Records from a dataset

________

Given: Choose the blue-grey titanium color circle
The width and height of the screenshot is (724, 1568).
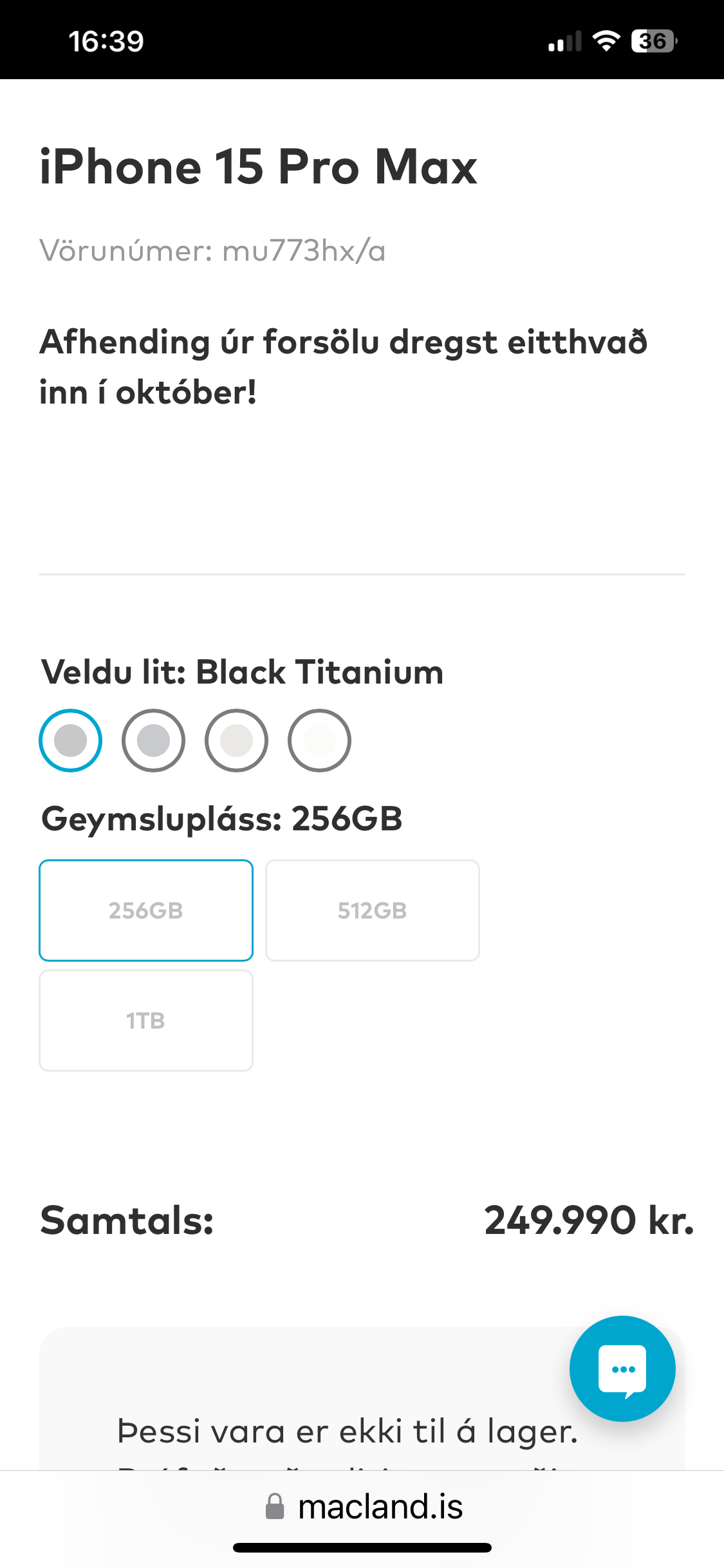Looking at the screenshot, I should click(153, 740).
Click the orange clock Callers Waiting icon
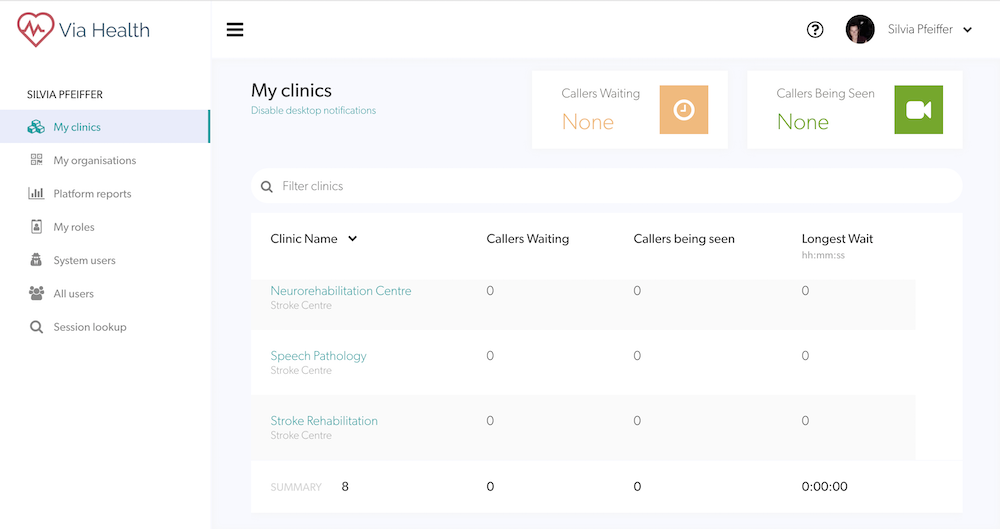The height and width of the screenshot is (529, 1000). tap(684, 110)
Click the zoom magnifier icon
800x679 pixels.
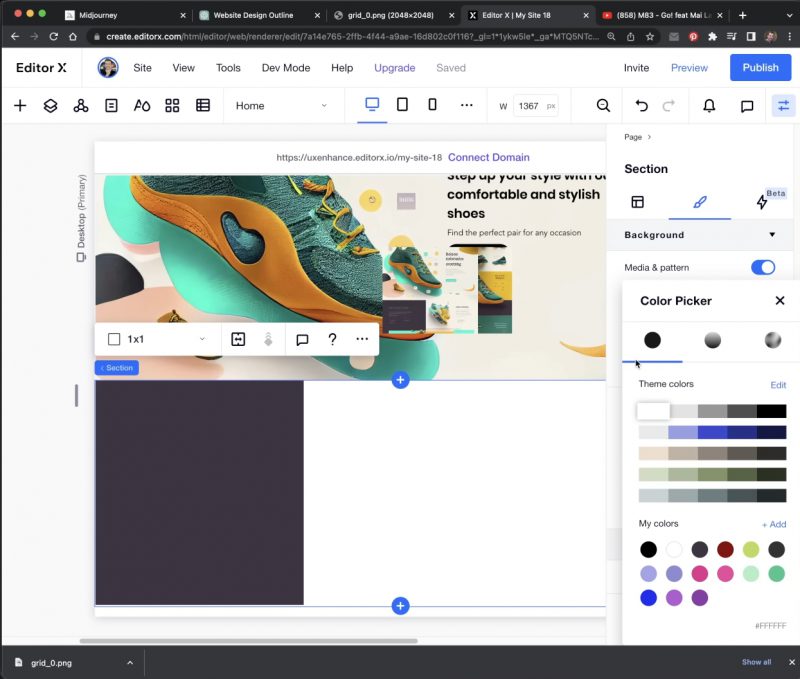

________

## Work instruction
Word for word, give back each entry from above, but skip any picture.

## Response area
Given: Choose the blue-grey titanium color circle
The width and height of the screenshot is (724, 1568).
Looking at the screenshot, I should click(153, 740).
Click the orange clock Callers Waiting icon
The height and width of the screenshot is (529, 1000). tap(684, 110)
Click the zoom magnifier icon
800x679 pixels.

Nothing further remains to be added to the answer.